■ Seçilen metin:
········
- 563 Okunma
- 1 Yorum
- 0 Beğeni
DİZİLERLE ŞEKİLLENEN HAYATIMIZ
Geleceğini, izlediği dizilerle şekillendirmek isteyip dizilerdeki çarpık ilişkileri normal gören bir toplum: Düşünme potansiyelini, olayları analiz etme yeteneğini yitirmeye mahkumdur. Bu gibi toplumlar, dizi filmlere kendilerini o kadar kaptırmışlardır ki tüketim alışkanlığından tutunda yeme iç alışkanlığına kadar hayatlarının her alanında dizilerin etkisini görebilirsiniz. Hayatlarını bu şekilde tanzim edenlerden, yaşamlarını sorgulamalarını gerçek anlamda ailesine ve çevresine faydalı fertler olmalarını beklemek hayaldan öteye geçmeyecektir.
········
■ Kayıtlı veriler:
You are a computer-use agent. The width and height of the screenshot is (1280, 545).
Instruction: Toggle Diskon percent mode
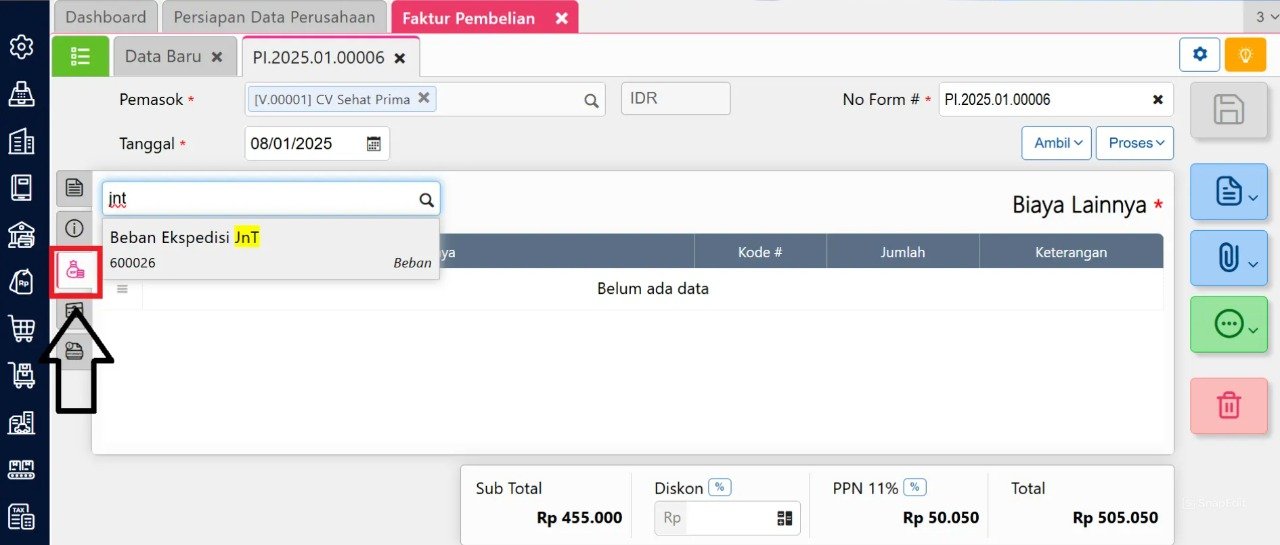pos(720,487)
········
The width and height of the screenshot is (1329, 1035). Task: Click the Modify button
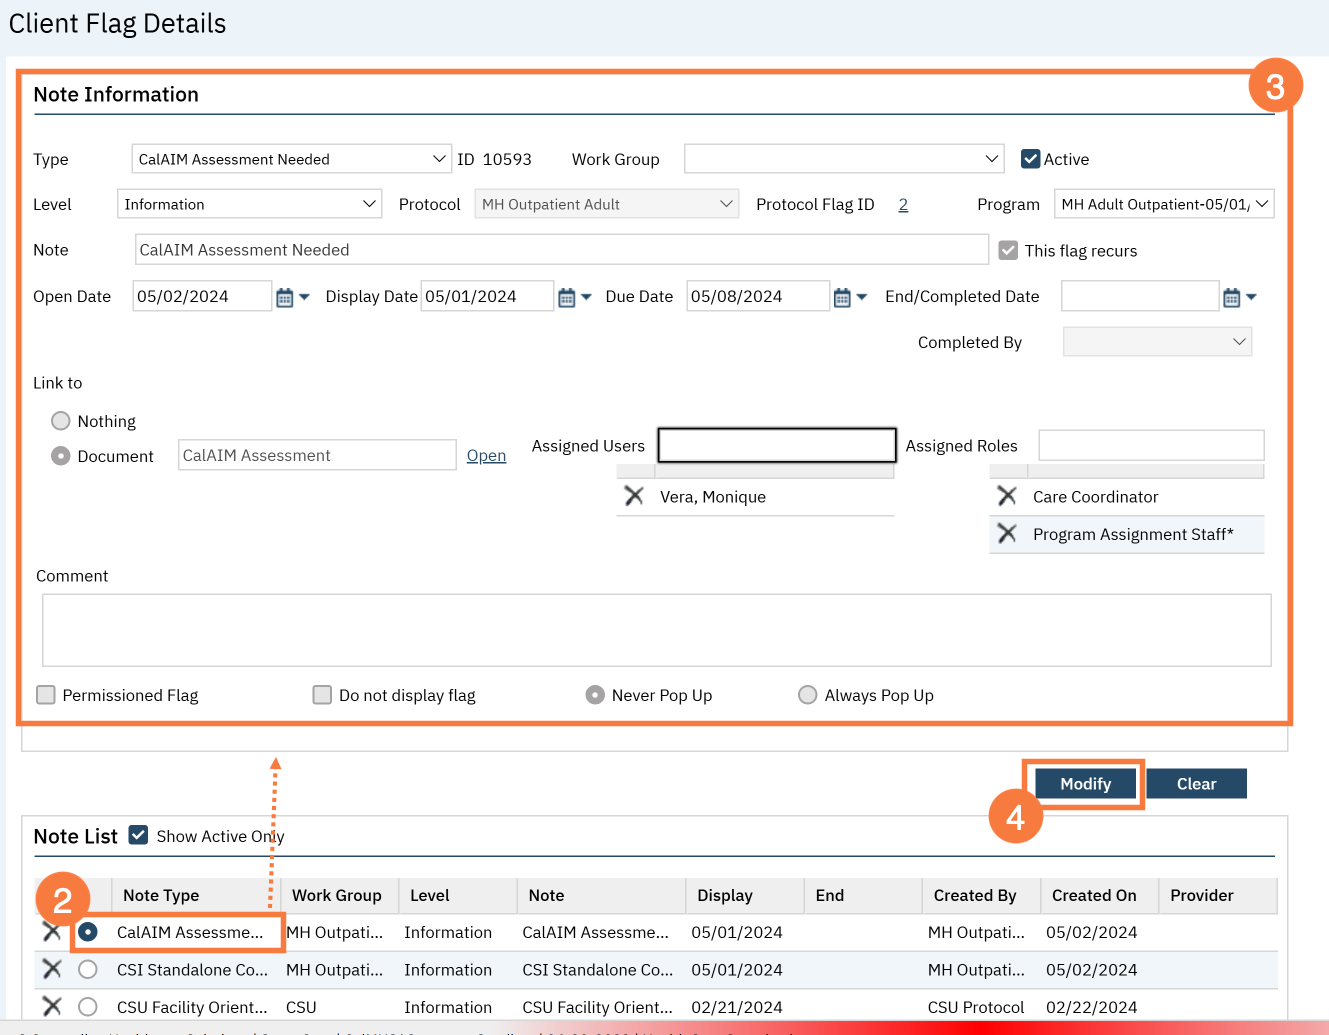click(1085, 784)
········
■ Alıştırma A:
Aşağıdaki üç ifadenin dizilerle ilgili metinle uyuşup uyuşmadığını belirtin; her biri için evet ya da hayır yazın ve kararı belirleyen sözleri metinden olduğu gibi alıntılayın.
(i) Dizilerdeki çarpık ilişkileri normal gören bir toplum, düşünme potansiyelini yitirmeye mahkumdur.
(ii) Dizilerin etkisi yalnızca tüketim alışkanlığında görülür.
(iii) Hayatlarını dizilere göre düzenleyenlerin ailelerine faydalı fertler olmaları rahatlıkla beklenebilir.
■ Alıştırma B: Kayıtlarda "You are a computer-use" ifadesini içeren satırdan "pos(720,487)" ifadesini içeren satıra kadar, iki satır da dahil olmak üzere her şeyi "Diskon" yerine "Discount" koyarak ve gerisini değiştirmeden yeniden yazın; resimleri cevaba almayın.

■ Çıktı A:
(i) Evet: "dizilerdeki çarpık ilişkileri normal gören bir toplum: Düşünme potansiyelini, olayları analiz etme yeteneğini yitirmeye mahkumdur."
(ii) Hayır: "tüketim alışkanlığından tutunda yeme iç alışkanlığına kadar hayatlarının her alanında dizilerin etkisini görebilirsiniz."
(iii) Hayır: "gerçek anlamda ailesine ve çevresine faydalı fertler olmalarını beklemek hayaldan öteye geçmeyecektir."

■ Çıktı B:
You are a computer-use agent. The width and height of the screenshot is (1280, 545).
Instruction: Toggle Discount percent mode
pos(720,487)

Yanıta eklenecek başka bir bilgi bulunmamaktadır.